What to produce
Extract the whole listing as it stands. Do not include the pictures.

Input data
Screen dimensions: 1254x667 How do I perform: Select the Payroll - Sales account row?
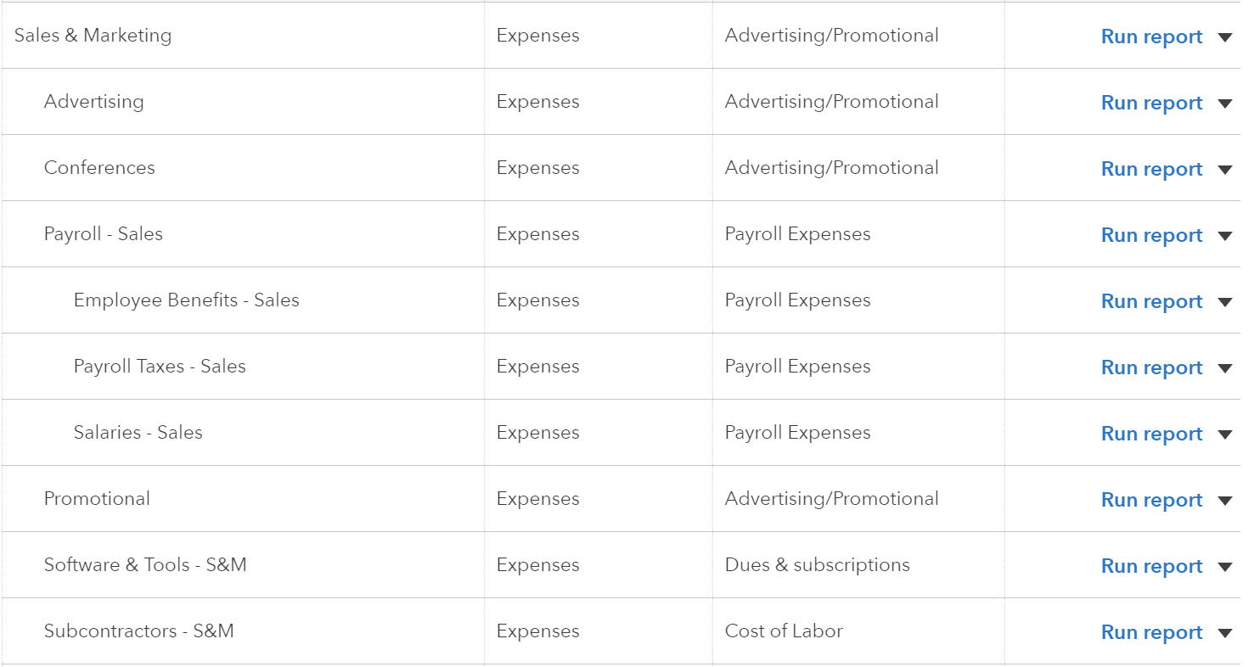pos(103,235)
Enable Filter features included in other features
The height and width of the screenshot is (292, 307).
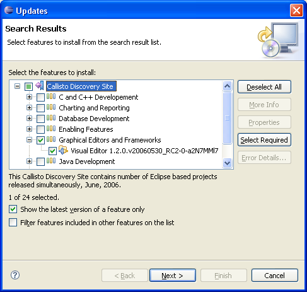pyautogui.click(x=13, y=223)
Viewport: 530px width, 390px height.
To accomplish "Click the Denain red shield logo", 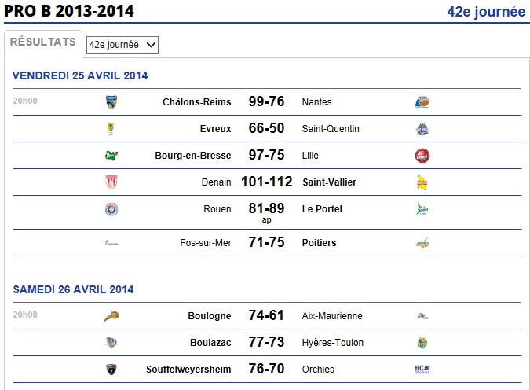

Solved problem
Screen dimensions: 1254x667 How do I perform: Select the Payroll - Sales account row?
pos(103,235)
Enable Filter features included in other features
The height and width of the screenshot is (292, 307).
pyautogui.click(x=13, y=223)
Viewport: 530px width, 390px height.
To accomplish "Click the Denain red shield logo", 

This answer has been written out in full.